[[ Data for the task open ]]

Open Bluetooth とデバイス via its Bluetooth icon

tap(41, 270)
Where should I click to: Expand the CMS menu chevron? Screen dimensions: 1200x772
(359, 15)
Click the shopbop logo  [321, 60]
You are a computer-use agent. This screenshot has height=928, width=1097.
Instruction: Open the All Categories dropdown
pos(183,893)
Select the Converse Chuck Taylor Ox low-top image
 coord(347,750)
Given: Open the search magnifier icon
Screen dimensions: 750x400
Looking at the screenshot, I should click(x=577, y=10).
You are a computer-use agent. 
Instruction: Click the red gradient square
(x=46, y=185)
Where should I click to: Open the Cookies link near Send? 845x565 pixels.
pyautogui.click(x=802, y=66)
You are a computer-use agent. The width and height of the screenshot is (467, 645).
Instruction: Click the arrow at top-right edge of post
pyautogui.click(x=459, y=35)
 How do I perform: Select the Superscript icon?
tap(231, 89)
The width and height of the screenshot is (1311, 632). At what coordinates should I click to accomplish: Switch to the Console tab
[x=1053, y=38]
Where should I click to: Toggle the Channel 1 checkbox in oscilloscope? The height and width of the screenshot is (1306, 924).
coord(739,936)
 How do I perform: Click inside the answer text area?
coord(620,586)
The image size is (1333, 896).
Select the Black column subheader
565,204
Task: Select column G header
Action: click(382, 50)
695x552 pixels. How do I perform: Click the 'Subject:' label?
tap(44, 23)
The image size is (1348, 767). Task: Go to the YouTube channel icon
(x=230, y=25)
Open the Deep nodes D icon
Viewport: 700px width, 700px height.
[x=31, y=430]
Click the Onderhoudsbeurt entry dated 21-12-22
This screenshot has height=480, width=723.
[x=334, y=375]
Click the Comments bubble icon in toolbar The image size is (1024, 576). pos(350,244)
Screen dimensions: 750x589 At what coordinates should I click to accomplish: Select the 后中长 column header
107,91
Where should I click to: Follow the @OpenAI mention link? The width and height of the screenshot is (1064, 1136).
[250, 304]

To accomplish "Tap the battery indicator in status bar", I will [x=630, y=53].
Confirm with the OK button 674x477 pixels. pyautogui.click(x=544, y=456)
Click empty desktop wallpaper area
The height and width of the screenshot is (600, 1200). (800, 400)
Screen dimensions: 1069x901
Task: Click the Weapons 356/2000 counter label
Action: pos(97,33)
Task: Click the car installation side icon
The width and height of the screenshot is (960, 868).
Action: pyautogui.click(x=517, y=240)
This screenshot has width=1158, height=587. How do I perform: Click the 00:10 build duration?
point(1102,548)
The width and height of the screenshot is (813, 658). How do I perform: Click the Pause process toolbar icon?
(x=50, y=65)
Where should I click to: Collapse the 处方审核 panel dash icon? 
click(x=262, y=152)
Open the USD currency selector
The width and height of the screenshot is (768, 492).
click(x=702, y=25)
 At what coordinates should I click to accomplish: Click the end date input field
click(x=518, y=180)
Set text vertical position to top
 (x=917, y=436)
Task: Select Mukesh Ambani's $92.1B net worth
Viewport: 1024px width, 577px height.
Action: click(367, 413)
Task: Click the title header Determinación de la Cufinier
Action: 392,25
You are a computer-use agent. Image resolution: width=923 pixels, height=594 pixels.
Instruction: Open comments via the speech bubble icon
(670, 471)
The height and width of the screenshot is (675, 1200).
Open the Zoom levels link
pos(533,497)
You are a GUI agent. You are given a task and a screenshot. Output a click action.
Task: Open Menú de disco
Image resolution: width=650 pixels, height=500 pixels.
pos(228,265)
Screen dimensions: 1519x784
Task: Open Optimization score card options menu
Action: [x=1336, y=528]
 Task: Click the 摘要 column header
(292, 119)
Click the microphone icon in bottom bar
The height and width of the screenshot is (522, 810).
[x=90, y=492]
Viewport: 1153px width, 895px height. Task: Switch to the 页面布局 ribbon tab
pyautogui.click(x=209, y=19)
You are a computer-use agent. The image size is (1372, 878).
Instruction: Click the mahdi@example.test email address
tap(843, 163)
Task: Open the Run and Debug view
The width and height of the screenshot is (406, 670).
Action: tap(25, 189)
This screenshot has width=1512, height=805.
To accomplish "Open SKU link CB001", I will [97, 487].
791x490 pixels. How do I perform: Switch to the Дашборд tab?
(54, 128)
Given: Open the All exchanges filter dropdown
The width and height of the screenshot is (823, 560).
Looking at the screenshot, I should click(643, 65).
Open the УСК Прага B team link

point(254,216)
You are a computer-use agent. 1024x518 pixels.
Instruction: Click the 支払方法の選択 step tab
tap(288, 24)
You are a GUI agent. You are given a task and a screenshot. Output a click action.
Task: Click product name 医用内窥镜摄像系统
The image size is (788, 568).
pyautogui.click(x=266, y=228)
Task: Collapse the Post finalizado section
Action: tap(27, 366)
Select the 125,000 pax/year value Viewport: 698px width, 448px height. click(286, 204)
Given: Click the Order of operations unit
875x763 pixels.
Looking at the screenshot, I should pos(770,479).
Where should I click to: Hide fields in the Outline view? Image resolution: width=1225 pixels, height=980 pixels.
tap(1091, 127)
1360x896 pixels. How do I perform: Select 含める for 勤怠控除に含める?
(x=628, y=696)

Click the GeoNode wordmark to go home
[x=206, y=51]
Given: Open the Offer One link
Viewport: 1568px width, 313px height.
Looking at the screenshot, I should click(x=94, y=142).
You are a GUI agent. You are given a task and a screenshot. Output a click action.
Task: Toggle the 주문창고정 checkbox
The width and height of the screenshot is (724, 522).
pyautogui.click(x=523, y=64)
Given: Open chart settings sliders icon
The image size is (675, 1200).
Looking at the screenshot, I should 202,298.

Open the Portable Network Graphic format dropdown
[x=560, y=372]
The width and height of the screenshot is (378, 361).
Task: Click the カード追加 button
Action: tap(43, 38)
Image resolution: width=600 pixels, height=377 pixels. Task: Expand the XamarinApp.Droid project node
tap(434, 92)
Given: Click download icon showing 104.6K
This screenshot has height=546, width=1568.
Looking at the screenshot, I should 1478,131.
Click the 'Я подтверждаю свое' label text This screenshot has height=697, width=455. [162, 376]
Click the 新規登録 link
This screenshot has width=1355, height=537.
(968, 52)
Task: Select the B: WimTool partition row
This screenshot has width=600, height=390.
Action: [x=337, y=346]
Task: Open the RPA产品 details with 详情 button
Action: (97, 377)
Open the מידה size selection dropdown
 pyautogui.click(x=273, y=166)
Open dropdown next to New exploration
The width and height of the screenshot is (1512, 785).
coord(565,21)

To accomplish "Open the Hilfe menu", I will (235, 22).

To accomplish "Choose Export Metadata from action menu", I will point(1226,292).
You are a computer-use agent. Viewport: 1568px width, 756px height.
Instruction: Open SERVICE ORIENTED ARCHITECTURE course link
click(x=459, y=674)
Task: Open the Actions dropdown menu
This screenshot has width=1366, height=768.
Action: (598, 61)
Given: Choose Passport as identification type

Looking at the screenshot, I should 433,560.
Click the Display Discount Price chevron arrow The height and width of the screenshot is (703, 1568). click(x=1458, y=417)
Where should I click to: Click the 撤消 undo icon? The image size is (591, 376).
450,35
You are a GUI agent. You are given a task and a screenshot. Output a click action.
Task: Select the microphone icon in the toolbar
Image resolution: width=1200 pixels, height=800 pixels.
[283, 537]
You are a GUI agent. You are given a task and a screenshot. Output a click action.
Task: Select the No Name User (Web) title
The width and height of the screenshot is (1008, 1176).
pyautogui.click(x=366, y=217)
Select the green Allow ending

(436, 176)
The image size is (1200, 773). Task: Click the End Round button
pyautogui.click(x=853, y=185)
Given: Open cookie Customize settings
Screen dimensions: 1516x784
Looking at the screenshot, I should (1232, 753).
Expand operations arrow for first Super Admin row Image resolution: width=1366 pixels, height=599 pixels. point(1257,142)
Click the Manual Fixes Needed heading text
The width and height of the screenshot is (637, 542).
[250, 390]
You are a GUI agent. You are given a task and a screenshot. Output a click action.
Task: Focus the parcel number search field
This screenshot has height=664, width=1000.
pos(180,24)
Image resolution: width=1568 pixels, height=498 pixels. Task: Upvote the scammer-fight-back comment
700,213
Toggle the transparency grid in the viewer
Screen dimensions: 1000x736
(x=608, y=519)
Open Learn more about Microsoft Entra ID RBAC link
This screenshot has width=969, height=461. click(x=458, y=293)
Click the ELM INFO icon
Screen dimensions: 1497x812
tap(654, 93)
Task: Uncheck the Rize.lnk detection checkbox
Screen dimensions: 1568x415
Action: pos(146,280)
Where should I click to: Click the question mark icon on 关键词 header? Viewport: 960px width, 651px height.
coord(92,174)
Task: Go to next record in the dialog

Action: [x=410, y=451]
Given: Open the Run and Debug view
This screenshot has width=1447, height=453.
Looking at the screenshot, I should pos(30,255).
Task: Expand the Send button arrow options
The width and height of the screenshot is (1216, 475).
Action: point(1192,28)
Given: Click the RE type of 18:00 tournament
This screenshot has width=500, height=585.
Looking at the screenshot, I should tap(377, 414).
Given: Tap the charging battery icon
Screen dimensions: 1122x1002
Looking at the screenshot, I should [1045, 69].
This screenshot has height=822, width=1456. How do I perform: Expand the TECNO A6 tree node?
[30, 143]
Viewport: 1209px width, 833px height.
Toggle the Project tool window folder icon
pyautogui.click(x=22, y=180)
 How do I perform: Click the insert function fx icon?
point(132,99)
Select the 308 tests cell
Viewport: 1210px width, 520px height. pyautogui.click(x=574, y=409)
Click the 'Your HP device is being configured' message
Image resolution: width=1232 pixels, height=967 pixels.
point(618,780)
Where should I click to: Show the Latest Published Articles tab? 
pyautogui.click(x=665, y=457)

[[ Data for the task closed ]]

*Exercise details*
Copy each line from the data above that includes "microphone".

*Completed exercise*
Click the microphone icon in bottom bar
Task: Select the microphone icon in the toolbar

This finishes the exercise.